Given data
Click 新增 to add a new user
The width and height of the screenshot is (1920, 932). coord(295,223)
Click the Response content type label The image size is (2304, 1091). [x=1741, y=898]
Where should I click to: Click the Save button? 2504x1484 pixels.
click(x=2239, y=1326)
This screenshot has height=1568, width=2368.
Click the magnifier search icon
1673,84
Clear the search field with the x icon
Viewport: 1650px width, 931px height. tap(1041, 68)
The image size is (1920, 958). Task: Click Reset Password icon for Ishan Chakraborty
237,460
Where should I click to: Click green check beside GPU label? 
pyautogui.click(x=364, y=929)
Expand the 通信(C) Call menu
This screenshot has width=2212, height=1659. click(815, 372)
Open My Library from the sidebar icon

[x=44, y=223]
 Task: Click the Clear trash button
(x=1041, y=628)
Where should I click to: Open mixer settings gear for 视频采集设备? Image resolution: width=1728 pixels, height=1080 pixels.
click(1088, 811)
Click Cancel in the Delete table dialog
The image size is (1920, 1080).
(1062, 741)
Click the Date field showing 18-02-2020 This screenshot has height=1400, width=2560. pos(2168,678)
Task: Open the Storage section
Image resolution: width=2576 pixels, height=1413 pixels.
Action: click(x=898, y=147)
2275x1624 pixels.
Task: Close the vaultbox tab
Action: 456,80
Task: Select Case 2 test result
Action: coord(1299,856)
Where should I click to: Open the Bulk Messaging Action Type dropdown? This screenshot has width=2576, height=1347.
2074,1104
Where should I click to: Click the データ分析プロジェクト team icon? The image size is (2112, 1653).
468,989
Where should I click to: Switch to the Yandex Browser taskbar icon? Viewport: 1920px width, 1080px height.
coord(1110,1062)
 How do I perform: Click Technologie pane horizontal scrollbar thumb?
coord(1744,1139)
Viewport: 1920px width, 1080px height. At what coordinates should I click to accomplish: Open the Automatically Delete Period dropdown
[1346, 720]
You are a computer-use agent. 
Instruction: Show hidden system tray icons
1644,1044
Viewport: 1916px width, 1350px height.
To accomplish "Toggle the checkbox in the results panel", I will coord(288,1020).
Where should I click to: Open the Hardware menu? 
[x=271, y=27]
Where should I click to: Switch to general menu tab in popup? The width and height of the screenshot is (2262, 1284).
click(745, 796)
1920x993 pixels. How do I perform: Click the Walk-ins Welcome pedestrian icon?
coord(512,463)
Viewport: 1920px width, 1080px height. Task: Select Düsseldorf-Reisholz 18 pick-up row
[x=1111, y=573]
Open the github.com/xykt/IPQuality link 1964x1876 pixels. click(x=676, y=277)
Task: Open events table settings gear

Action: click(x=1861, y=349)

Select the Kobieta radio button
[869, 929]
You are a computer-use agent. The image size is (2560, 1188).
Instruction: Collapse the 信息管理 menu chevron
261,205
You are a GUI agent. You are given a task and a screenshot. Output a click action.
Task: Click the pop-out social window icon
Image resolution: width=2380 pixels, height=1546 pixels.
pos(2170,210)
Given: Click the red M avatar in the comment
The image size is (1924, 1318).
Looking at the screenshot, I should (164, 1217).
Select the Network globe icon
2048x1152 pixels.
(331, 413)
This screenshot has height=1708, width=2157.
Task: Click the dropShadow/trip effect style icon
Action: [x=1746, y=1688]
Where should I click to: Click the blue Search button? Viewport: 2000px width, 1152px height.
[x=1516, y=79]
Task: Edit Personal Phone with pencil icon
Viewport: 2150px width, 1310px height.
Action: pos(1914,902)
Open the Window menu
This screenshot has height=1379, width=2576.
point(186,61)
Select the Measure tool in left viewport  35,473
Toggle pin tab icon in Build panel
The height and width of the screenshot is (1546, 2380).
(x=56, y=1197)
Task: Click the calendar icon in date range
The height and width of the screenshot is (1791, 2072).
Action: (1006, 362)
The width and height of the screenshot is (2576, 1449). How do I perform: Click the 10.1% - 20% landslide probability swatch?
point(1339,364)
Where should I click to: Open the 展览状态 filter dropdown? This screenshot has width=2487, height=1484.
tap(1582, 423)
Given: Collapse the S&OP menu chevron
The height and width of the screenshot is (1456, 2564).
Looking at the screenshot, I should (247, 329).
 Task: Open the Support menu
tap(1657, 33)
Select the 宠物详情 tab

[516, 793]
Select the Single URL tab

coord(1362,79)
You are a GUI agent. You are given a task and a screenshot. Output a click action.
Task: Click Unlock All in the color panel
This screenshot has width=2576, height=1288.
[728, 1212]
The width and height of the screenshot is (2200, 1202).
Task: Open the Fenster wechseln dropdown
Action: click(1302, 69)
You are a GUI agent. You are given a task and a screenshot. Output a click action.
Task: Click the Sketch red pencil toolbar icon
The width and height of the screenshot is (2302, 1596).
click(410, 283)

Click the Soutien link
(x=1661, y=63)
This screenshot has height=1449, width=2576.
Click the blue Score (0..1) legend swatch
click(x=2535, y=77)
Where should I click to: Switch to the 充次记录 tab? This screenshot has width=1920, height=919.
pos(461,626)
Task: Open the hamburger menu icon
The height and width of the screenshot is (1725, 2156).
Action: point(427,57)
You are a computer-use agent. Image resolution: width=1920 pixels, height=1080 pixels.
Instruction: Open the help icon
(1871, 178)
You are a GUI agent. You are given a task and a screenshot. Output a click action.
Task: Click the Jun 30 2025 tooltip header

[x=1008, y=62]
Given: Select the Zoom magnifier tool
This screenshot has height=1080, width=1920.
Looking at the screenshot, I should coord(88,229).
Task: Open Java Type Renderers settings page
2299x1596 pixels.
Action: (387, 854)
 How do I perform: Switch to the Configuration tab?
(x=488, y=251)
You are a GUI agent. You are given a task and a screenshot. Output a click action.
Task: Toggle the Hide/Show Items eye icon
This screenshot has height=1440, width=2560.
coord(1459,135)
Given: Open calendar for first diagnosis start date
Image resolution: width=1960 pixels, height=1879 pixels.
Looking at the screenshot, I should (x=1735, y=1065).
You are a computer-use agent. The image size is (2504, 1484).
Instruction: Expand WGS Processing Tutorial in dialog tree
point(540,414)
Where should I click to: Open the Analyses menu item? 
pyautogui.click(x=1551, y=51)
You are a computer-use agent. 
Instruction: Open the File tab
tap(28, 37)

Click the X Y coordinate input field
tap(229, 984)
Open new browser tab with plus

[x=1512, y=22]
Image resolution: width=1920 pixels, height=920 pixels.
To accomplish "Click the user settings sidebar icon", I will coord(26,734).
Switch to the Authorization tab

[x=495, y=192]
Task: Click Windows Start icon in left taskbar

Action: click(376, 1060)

Task instructions
Can you give every line above again, exactly as written?

Task answer
Click 新增 to add a new user
The width and height of the screenshot is (1920, 932). coord(295,223)
Click the Response content type label The image size is (2304, 1091). [x=1741, y=898]
Where should I click to: Click the Save button? 2504x1484 pixels.
click(x=2239, y=1326)
This screenshot has height=1568, width=2368.
Click the magnifier search icon
1673,84
Clear the search field with the x icon
Viewport: 1650px width, 931px height. tap(1041, 68)
The image size is (1920, 958). Task: Click Reset Password icon for Ishan Chakraborty
237,460
Where should I click to: Click green check beside GPU label? 
pyautogui.click(x=364, y=929)
Expand the 通信(C) Call menu
This screenshot has width=2212, height=1659. click(815, 372)
Open My Library from the sidebar icon

[x=44, y=223]
 Task: Click the Clear trash button
(x=1041, y=628)
Where should I click to: Open mixer settings gear for 视频采集设备? Image resolution: width=1728 pixels, height=1080 pixels.
click(1088, 811)
Click Cancel in the Delete table dialog
The image size is (1920, 1080).
(1062, 741)
Click the Date field showing 18-02-2020 This screenshot has height=1400, width=2560. pos(2168,678)
Task: Open the Storage section
Image resolution: width=2576 pixels, height=1413 pixels.
Action: click(x=898, y=147)
2275x1624 pixels.
Task: Close the vaultbox tab
Action: 456,80
Task: Select Case 2 test result
Action: coord(1299,856)
Where should I click to: Open the Bulk Messaging Action Type dropdown? This screenshot has width=2576, height=1347.
2074,1104
Where should I click to: Click the データ分析プロジェクト team icon? The image size is (2112, 1653).
468,989
Where should I click to: Switch to the Yandex Browser taskbar icon? Viewport: 1920px width, 1080px height.
coord(1110,1062)
 How do I perform: Click Technologie pane horizontal scrollbar thumb?
coord(1744,1139)
Viewport: 1920px width, 1080px height. At what coordinates should I click to accomplish: Open the Automatically Delete Period dropdown
[1346, 720]
You are a computer-use agent. 
Instruction: Show hidden system tray icons
1644,1044
Viewport: 1916px width, 1350px height.
To accomplish "Toggle the checkbox in the results panel", I will coord(288,1020).
Where should I click to: Open the Hardware menu? 
[x=271, y=27]
Where should I click to: Switch to general menu tab in popup? The width and height of the screenshot is (2262, 1284).
click(745, 796)
1920x993 pixels. How do I perform: Click the Walk-ins Welcome pedestrian icon?
coord(512,463)
Viewport: 1920px width, 1080px height. Task: Select Düsseldorf-Reisholz 18 pick-up row
[x=1111, y=573]
Open the github.com/xykt/IPQuality link 1964x1876 pixels. click(x=676, y=277)
Task: Open events table settings gear

Action: click(x=1861, y=349)

Select the Kobieta radio button
[869, 929]
You are a computer-use agent. The image size is (2560, 1188).
Instruction: Collapse the 信息管理 menu chevron
261,205
You are a GUI agent. You are given a task and a screenshot. Output a click action.
Task: Click the pop-out social window icon
Image resolution: width=2380 pixels, height=1546 pixels.
pos(2170,210)
Given: Click the red M avatar in the comment
The image size is (1924, 1318).
Looking at the screenshot, I should (164, 1217).
Select the Network globe icon
2048x1152 pixels.
(331, 413)
This screenshot has height=1708, width=2157.
Task: Click the dropShadow/trip effect style icon
Action: [x=1746, y=1688]
Where should I click to: Click the blue Search button? Viewport: 2000px width, 1152px height.
[x=1516, y=79]
Task: Edit Personal Phone with pencil icon
Viewport: 2150px width, 1310px height.
Action: pos(1914,902)
Open the Window menu
This screenshot has height=1379, width=2576.
point(186,61)
Select the Measure tool in left viewport  35,473
Toggle pin tab icon in Build panel
The height and width of the screenshot is (1546, 2380).
(x=56, y=1197)
Task: Click the calendar icon in date range
The height and width of the screenshot is (1791, 2072).
Action: (1006, 362)
The width and height of the screenshot is (2576, 1449). How do I perform: Click the 10.1% - 20% landslide probability swatch?
point(1339,364)
Where should I click to: Open the 展览状态 filter dropdown? This screenshot has width=2487, height=1484.
tap(1582, 423)
Given: Collapse the S&OP menu chevron
The height and width of the screenshot is (1456, 2564).
Looking at the screenshot, I should (247, 329).
 Task: Open the Support menu
tap(1657, 33)
Select the 宠物详情 tab

[516, 793]
Select the Single URL tab

coord(1362,79)
You are a GUI agent. You are given a task and a screenshot. Output a click action.
Task: Click Unlock All in the color panel
This screenshot has width=2576, height=1288.
[728, 1212]
The width and height of the screenshot is (2200, 1202).
Task: Open the Fenster wechseln dropdown
Action: click(1302, 69)
You are a GUI agent. You are given a task and a screenshot. Output a click action.
Task: Click the Sketch red pencil toolbar icon
The width and height of the screenshot is (2302, 1596).
click(410, 283)

Click the Soutien link
(x=1661, y=63)
This screenshot has height=1449, width=2576.
Click the blue Score (0..1) legend swatch
click(x=2535, y=77)
Where should I click to: Switch to the 充次记录 tab? This screenshot has width=1920, height=919.
pos(461,626)
Task: Open the hamburger menu icon
The height and width of the screenshot is (1725, 2156).
Action: point(427,57)
You are a computer-use agent. Image resolution: width=1920 pixels, height=1080 pixels.
Instruction: Open the help icon
(1871, 178)
You are a GUI agent. You are given a task and a screenshot. Output a click action.
Task: Click the Jun 30 2025 tooltip header

[x=1008, y=62]
Given: Select the Zoom magnifier tool
This screenshot has height=1080, width=1920.
Looking at the screenshot, I should coord(88,229).
Task: Open Java Type Renderers settings page
2299x1596 pixels.
Action: (387, 854)
 How do I perform: Switch to the Configuration tab?
(x=488, y=251)
You are a GUI agent. You are given a task and a screenshot. Output a click action.
Task: Toggle the Hide/Show Items eye icon
This screenshot has height=1440, width=2560.
coord(1459,135)
Given: Open calendar for first diagnosis start date
Image resolution: width=1960 pixels, height=1879 pixels.
Looking at the screenshot, I should (x=1735, y=1065).
You are a computer-use agent. The image size is (2504, 1484).
Instruction: Expand WGS Processing Tutorial in dialog tree
point(540,414)
Where should I click to: Open the Analyses menu item? 
pyautogui.click(x=1551, y=51)
You are a computer-use agent. 
Instruction: Open the File tab
tap(28, 37)

Click the X Y coordinate input field
tap(229, 984)
Open new browser tab with plus

[x=1512, y=22]
Image resolution: width=1920 pixels, height=920 pixels.
To accomplish "Click the user settings sidebar icon", I will coord(26,734).
Switch to the Authorization tab

[x=495, y=192]
Task: Click Windows Start icon in left taskbar

Action: click(376, 1060)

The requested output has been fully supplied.